Comparison of the efficacy of levocetirizine 5 mg and desloratadine 5 mg in chronic idiopathic urticaria patients.Allergy. 2009 Apr; 64(4):596-604.A
Nonsedating H(1)-antihistamines are recommended for the treatment of urticaria by the recent EAACI/GA(2)LEN/EDF guidelines. The aim of this study was to compare the efficacy, after 4 weeks of treatment, with levocetirizine 5 mg and desloratadine 5 mg, both once daily in the morning, in symptomatic chronic idiopathic urticaria (CIU) patients.

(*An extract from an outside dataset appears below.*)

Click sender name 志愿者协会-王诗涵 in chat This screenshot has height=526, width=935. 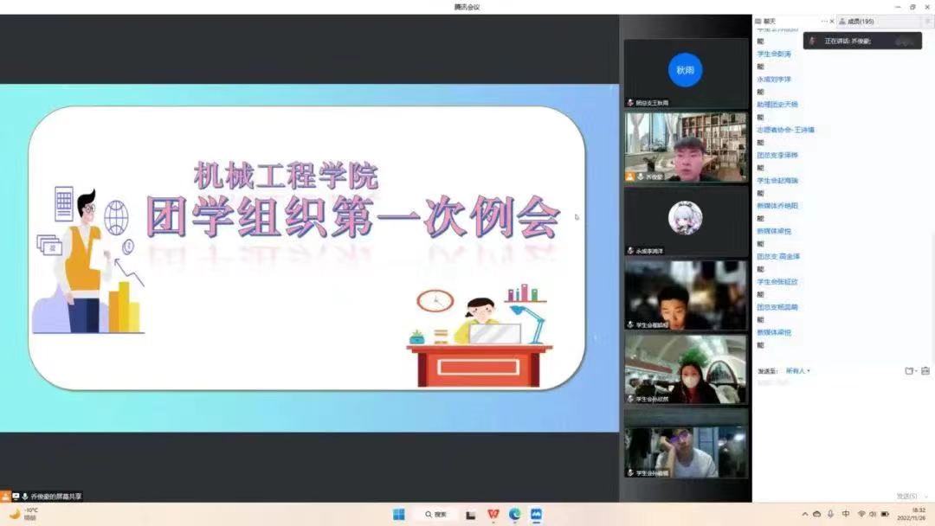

This multi-center, randomized, double-blind study involved 886 patients (438 on levocetirizine and 448 on desloratadine). The primary objective was to compare their efficacy on the mean pruritus severity score after 1 week of treatment. Mean pruritus severity score over 4 weeks and pruritus duration score, number and size of wheals, mean CIU composite score (sum of the scores for pruritus severity and numbers of wheals), quality of life, and the patient's and investigator's global satisfaction with treatment, were secondary efficacy measures.
Levocetirizine led to a significantly greater decrease in pruritus severity than desloratadine over the first treatment week; mean pruritus severity scores of 1.02 and 1.18 for levocetirizine and desloratadine, respectively (P < 0.001). The result was similar for the entire 4-week treatment period (P = 0.004). In addition, levocetirizine decreased pruritus duration and the mean CIU composite scores to a significantly greater extent than desloratadine during the first week (P = 0.002 and 0.005, respectively) and over the entire study (P = 0.009 and P < 0.05, respectively). Similarly, levocetirizine increased the patients' global satisfaction after one and 4 weeks (P = 0.012 and 0.021, respectively), compared with desloratadine. Safety and tolerability were similar in both groups.
Levocetirizine 5 mg was significantly more efficacious than desloratadine 5 mg in the treatment of CIU symptoms.